WHAT TO WORK ON:
All the data below should be printed again without a single difference.

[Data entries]
==================================================
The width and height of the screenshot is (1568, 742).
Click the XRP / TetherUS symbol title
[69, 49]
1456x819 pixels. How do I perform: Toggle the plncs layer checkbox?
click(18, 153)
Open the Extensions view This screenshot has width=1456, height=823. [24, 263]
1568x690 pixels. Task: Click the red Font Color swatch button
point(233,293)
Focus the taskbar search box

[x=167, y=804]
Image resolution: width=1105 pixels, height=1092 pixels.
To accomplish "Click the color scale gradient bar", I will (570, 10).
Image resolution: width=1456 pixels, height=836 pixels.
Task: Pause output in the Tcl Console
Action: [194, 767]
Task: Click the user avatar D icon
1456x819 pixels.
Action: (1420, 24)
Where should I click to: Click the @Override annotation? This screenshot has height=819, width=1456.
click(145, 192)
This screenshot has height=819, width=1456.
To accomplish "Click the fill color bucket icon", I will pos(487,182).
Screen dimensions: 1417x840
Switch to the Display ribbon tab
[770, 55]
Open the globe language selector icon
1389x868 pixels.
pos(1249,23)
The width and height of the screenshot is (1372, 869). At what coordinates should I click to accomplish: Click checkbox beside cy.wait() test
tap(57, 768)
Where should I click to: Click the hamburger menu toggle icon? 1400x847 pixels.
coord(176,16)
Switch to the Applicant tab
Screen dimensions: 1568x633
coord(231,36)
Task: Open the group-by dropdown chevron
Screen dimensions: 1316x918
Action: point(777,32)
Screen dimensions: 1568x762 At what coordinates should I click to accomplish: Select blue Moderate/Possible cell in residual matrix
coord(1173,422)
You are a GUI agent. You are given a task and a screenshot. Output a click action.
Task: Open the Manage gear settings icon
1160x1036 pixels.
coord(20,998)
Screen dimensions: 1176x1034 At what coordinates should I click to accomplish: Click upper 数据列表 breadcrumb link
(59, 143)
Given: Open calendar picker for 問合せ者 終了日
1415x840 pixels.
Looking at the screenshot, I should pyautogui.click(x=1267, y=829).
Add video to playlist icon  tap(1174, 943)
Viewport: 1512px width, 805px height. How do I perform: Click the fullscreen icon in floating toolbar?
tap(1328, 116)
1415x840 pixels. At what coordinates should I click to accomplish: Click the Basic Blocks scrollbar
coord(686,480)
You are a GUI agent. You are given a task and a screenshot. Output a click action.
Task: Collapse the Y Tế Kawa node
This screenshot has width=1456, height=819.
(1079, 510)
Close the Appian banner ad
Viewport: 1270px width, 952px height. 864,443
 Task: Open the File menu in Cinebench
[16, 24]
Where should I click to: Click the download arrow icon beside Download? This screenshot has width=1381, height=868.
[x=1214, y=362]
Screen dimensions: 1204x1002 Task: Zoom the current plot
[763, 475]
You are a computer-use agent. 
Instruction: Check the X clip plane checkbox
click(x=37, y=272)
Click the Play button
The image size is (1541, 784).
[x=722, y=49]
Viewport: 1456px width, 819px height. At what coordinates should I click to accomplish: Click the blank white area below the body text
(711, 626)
==================================================
WRITTEN ANSWER:
The width and height of the screenshot is (1568, 742).
Click the XRP / TetherUS symbol title
[69, 49]
1456x819 pixels. How do I perform: Toggle the plncs layer checkbox?
click(18, 153)
Open the Extensions view This screenshot has width=1456, height=823. [24, 263]
1568x690 pixels. Task: Click the red Font Color swatch button
point(233,293)
Focus the taskbar search box

[x=167, y=804]
Image resolution: width=1105 pixels, height=1092 pixels.
To accomplish "Click the color scale gradient bar", I will (570, 10).
Image resolution: width=1456 pixels, height=836 pixels.
Task: Pause output in the Tcl Console
Action: [194, 767]
Task: Click the user avatar D icon
1456x819 pixels.
Action: (1420, 24)
Where should I click to: Click the @Override annotation? This screenshot has height=819, width=1456.
click(145, 192)
This screenshot has height=819, width=1456.
To accomplish "Click the fill color bucket icon", I will pos(487,182).
Screen dimensions: 1417x840
Switch to the Display ribbon tab
[770, 55]
Open the globe language selector icon
1389x868 pixels.
pos(1249,23)
The width and height of the screenshot is (1372, 869). At what coordinates should I click to accomplish: Click checkbox beside cy.wait() test
tap(57, 768)
Where should I click to: Click the hamburger menu toggle icon? 1400x847 pixels.
coord(176,16)
Switch to the Applicant tab
Screen dimensions: 1568x633
coord(231,36)
Task: Open the group-by dropdown chevron
Screen dimensions: 1316x918
Action: point(777,32)
Screen dimensions: 1568x762 At what coordinates should I click to accomplish: Select blue Moderate/Possible cell in residual matrix
coord(1173,422)
You are a GUI agent. You are given a task and a screenshot. Output a click action.
Task: Open the Manage gear settings icon
1160x1036 pixels.
coord(20,998)
Screen dimensions: 1176x1034 At what coordinates should I click to accomplish: Click upper 数据列表 breadcrumb link
(59, 143)
Given: Open calendar picker for 問合せ者 終了日
1415x840 pixels.
Looking at the screenshot, I should pyautogui.click(x=1267, y=829).
Add video to playlist icon  tap(1174, 943)
Viewport: 1512px width, 805px height. How do I perform: Click the fullscreen icon in floating toolbar?
tap(1328, 116)
1415x840 pixels. At what coordinates should I click to accomplish: Click the Basic Blocks scrollbar
coord(686,480)
You are a GUI agent. You are given a task and a screenshot. Output a click action.
Task: Collapse the Y Tế Kawa node
This screenshot has width=1456, height=819.
(1079, 510)
Close the Appian banner ad
Viewport: 1270px width, 952px height. 864,443
 Task: Open the File menu in Cinebench
[16, 24]
Where should I click to: Click the download arrow icon beside Download? This screenshot has width=1381, height=868.
[x=1214, y=362]
Screen dimensions: 1204x1002 Task: Zoom the current plot
[763, 475]
You are a computer-use agent. 
Instruction: Check the X clip plane checkbox
click(x=37, y=272)
Click the Play button
The image size is (1541, 784).
[x=722, y=49]
Viewport: 1456px width, 819px height. At what coordinates should I click to accomplish: Click the blank white area below the body text
(711, 626)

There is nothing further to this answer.